I’m frightened of the old ones.” John Cage
Dennis Hayes worked for the National Data Corporation; it handled credit card authorisations and electronic funds transfer, Hayes investigated offering its clients a modem but found none that were fully automatic.

1977 He produced a series of hobbyist 300 bps modems for just $299. He and a colleague, Dale Heatherington, quit their jobs to form D C Hayes Associates.

1979 They launched Micromodem 100 for S-100-bus PCs and Micromodem II for the Apple II; each had an integrated autodialler, serial and parallel interface, plus an FCC-registered coupler.
1981 Smartmodem was released as an external modem to connect via an RS-232C serial port. Working with pulse and touch-tone phones, it was cross platform.
Smartmodem had a data mode and a command mode. Heatherington defined the command string ‘+++ ’ (three plus symbols and a pause) to alert the modem to switch modes. Hayes patented this approach in 1985 and charged other manufacturers $1 per modem for its use (aka the ‘modem tax’).

At $279 Smartmodem gave the PC complete control of the phone line and as bulletin board services grew sales took off.
Competition drove prices down and, preoccupied with meeting deliveries, Hayes was slow to launch faster modems; this left the door open to others.
1976 US Robotics had beenfounded; the name from Isaac Asimov stories. Starting with just $200 capital it achieved $50,000 turnover in its first year and soon became a threat to Hayes.
USR developed its own high-speed transfer protocol, a 9600 baud service; this was later expanded to 14.4k and 16.8k and then the first 56k modem. By 1984 USR had an 8% share of the total modem business, but 50% of higher-speed modems. It had a 25% share of the USA market when it was acquired by 3Com in 1997.
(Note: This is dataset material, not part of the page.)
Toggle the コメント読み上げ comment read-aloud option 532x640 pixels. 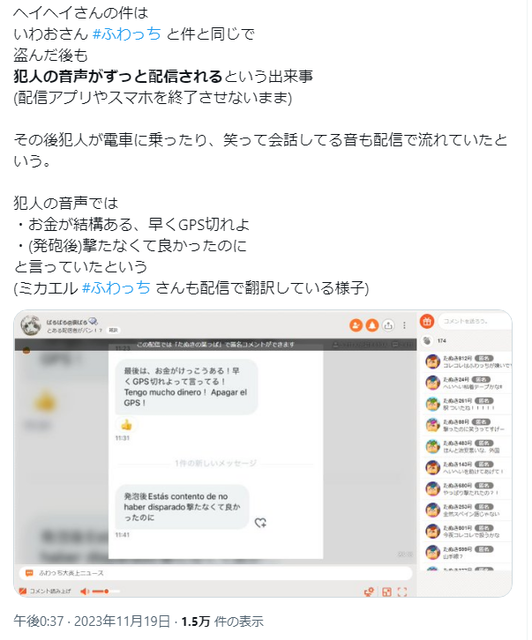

Telebit was founded by Paul Baran, co-inventor of packet switching. In 1985 its Trailblazer modem was first to achieve better than 9600 bps. The Trailblazer was expensive because it had an on-board MPU but was well used by the UUCP/bulletin board community. In 1996 Cisco Systems acquired Telebit for $200m.
Bill Yeager obtained his degree and masters in mathematics then pursued software engineering for his doctorate. In 1981 he developed the first multiple-protocol router while at Stanford’s Knowledge Systems Laboratory. A router directs data packets between networks; reading the address in the packet it passes it on to its destination.

Len Bosack and Sandy Lerner, a married couple, worked in computer operations at Stanford. They licensed Yeager’s software and founded Cisco Systems, the name derived from San Francisco.
Cisco was the first organisation to sell multiple network protocol routers; in February 1990 the company was quoted on NASDAQ valued at $224m. Clever design allowed its products to be software updated, giving the hardware a longer life. Cisco acquired several Ethernet switching companies to broaden its base.
Founded by ex-PARC Pradeep Sindhu, Juniper Networks entered the router business in 1966. By 2000 it had taken a 30% market share of the router market. It sbattle with Cisco known as ‘core wars’. As Internet protocol grew in importance multiple-protocol routers became less important, but Cisco maintained leadership. By 2000 it was rated among the world’s most valuable companies at $500bn.